◆ **Work to be completed**: Reproduce word for word the line that contains "Expand the New page button dropdown arrow" and every line after it to the end of the records, with nothing else added.

◆ **Data under study**:
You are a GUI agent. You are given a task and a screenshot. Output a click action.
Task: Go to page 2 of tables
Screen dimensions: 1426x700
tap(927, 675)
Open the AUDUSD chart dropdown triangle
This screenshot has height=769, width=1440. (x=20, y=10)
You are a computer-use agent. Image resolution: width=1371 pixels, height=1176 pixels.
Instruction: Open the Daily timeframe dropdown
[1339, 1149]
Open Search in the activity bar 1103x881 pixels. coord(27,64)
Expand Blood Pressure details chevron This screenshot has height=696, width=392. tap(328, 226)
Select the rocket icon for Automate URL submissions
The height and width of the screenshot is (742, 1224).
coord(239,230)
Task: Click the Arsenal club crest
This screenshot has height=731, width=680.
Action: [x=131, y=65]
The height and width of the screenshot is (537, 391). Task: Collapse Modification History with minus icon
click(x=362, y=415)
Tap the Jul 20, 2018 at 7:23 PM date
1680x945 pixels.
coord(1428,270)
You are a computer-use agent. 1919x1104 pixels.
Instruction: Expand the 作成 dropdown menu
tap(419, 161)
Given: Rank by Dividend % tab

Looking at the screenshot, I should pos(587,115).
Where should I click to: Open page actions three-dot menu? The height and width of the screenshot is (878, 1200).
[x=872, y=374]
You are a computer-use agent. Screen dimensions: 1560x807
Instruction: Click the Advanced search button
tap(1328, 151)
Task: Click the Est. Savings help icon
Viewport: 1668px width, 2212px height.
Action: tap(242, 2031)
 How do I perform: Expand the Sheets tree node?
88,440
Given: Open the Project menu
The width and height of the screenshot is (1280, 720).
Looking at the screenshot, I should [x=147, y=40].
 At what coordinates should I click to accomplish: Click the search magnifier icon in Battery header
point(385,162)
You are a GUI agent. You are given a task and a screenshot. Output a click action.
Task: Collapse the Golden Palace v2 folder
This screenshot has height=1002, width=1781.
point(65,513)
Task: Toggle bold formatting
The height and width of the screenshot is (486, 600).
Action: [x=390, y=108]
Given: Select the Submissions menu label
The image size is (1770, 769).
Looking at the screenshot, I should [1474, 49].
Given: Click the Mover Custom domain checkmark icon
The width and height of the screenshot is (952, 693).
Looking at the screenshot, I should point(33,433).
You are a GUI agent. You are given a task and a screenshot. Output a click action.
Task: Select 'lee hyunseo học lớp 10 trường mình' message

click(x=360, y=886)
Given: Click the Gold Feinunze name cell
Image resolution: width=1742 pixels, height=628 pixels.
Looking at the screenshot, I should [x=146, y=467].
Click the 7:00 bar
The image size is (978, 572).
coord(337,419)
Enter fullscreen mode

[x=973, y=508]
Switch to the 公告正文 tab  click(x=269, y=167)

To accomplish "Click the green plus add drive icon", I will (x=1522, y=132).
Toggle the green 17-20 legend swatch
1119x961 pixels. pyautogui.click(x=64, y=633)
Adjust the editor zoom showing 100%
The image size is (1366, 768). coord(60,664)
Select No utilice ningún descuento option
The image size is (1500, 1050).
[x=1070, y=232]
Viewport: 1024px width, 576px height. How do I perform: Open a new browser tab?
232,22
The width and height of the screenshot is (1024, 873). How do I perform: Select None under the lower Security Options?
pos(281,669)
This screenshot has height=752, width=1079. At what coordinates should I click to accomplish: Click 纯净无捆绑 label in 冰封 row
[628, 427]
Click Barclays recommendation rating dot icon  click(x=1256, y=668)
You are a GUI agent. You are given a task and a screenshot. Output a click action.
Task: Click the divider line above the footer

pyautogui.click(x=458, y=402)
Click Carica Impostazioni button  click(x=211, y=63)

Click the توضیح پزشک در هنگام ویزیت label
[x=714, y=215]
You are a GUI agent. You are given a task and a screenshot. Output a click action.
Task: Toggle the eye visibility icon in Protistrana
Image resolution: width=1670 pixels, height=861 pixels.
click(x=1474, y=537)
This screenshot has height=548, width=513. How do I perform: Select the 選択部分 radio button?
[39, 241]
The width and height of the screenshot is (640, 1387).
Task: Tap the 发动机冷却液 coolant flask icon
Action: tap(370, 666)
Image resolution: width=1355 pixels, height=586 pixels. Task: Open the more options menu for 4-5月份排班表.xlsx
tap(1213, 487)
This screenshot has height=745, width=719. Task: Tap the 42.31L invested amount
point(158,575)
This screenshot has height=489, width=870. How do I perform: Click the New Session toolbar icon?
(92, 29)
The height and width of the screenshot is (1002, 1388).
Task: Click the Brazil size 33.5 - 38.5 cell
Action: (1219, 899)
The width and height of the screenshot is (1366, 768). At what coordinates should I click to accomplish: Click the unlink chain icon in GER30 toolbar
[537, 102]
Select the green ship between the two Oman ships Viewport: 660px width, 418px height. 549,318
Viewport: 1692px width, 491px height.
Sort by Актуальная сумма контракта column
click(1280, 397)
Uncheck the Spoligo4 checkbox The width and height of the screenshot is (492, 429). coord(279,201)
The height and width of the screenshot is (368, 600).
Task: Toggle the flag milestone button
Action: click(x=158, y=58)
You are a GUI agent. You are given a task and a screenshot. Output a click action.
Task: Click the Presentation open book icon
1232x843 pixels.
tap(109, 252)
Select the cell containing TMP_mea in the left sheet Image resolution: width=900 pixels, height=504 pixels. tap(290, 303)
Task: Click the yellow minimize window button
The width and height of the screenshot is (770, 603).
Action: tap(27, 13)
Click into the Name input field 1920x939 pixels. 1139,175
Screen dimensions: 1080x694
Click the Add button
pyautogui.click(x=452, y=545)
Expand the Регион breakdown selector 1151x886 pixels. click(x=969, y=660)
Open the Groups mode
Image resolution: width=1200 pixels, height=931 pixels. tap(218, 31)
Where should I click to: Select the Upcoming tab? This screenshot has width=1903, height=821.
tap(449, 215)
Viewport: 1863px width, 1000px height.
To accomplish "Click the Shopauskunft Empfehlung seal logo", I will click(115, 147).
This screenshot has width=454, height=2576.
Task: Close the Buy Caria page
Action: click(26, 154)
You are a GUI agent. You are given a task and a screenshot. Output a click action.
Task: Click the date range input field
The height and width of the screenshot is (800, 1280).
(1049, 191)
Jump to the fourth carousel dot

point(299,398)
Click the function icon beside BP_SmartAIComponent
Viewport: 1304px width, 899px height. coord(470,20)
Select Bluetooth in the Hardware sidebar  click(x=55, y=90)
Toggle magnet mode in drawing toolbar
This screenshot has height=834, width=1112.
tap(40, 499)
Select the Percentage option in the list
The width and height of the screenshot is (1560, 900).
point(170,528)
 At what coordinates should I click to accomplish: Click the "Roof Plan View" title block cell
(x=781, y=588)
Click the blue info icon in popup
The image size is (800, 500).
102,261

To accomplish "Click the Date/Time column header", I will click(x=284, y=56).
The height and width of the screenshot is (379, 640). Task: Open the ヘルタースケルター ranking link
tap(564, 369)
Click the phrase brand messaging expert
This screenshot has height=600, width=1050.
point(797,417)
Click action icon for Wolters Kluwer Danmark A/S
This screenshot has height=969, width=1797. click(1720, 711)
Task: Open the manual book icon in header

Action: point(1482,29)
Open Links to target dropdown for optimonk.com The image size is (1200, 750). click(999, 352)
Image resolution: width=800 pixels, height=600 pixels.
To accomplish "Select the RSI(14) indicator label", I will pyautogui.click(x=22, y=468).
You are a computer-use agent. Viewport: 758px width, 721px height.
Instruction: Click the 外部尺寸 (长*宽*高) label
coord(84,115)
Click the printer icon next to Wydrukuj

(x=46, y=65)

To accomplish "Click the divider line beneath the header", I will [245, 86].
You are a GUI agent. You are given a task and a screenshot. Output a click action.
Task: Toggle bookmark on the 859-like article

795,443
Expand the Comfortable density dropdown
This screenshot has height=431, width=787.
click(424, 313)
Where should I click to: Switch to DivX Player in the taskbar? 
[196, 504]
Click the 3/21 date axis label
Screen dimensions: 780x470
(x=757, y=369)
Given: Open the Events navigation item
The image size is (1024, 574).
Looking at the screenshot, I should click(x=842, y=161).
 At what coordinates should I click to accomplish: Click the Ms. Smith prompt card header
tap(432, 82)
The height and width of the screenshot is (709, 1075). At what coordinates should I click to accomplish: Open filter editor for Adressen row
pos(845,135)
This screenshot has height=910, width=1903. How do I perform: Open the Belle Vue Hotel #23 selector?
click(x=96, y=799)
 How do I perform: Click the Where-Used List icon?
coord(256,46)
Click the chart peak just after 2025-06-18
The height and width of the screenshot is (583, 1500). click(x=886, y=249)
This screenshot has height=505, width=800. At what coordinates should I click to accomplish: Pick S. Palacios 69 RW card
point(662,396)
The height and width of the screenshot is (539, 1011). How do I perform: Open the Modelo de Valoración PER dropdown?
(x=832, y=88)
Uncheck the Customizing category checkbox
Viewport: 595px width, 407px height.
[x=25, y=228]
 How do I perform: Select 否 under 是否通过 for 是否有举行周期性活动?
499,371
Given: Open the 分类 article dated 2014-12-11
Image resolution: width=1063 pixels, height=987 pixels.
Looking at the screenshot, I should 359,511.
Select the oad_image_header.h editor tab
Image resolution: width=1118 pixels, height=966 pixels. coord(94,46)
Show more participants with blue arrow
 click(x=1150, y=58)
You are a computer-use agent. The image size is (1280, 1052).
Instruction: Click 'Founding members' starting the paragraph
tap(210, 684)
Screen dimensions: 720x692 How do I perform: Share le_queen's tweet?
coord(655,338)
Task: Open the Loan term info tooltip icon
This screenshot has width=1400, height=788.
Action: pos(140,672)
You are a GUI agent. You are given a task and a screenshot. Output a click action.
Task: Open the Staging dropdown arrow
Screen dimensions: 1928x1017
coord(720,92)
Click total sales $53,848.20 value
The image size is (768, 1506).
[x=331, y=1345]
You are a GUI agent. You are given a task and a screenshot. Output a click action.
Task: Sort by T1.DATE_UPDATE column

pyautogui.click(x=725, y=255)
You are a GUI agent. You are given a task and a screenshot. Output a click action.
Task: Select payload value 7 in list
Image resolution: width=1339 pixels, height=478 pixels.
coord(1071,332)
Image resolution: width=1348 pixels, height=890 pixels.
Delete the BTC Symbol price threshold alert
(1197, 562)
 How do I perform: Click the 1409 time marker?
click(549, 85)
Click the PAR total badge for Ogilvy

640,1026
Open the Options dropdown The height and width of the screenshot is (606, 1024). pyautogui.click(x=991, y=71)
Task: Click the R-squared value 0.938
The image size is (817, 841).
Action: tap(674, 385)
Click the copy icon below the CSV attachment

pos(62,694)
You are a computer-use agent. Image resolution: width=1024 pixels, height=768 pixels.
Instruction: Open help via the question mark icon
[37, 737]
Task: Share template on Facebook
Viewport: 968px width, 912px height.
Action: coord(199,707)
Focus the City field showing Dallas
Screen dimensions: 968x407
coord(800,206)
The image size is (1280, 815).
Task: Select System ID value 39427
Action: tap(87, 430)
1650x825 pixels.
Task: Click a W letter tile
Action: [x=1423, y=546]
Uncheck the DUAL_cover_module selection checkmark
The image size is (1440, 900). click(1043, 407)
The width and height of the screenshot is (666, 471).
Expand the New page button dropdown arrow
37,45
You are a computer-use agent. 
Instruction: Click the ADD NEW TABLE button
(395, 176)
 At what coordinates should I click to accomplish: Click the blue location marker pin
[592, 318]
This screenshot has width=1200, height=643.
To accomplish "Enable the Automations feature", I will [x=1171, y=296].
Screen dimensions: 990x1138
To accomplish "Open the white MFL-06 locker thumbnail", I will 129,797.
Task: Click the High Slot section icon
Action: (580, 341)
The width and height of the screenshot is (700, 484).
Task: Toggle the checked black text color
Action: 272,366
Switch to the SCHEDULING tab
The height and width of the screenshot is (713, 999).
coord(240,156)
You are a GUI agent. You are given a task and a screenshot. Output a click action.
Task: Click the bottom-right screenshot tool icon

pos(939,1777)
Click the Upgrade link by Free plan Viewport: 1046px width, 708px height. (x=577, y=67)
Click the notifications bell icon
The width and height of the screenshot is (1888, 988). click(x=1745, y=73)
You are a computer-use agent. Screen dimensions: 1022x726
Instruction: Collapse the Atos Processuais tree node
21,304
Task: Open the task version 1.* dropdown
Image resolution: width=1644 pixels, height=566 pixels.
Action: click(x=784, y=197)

◆ **Solution to the exercise**:
Expand the New page button dropdown arrow
37,45
You are a computer-use agent. 
Instruction: Click the ADD NEW TABLE button
(395, 176)
 At what coordinates should I click to accomplish: Click the blue location marker pin
[592, 318]
This screenshot has width=1200, height=643.
To accomplish "Enable the Automations feature", I will [x=1171, y=296].
Screen dimensions: 990x1138
To accomplish "Open the white MFL-06 locker thumbnail", I will 129,797.
Task: Click the High Slot section icon
Action: (580, 341)
The width and height of the screenshot is (700, 484).
Task: Toggle the checked black text color
Action: 272,366
Switch to the SCHEDULING tab
The height and width of the screenshot is (713, 999).
coord(240,156)
You are a GUI agent. You are given a task and a screenshot. Output a click action.
Task: Click the bottom-right screenshot tool icon

pos(939,1777)
Click the Upgrade link by Free plan Viewport: 1046px width, 708px height. (x=577, y=67)
Click the notifications bell icon
The width and height of the screenshot is (1888, 988). click(x=1745, y=73)
You are a computer-use agent. Screen dimensions: 1022x726
Instruction: Collapse the Atos Processuais tree node
21,304
Task: Open the task version 1.* dropdown
Image resolution: width=1644 pixels, height=566 pixels.
Action: click(x=784, y=197)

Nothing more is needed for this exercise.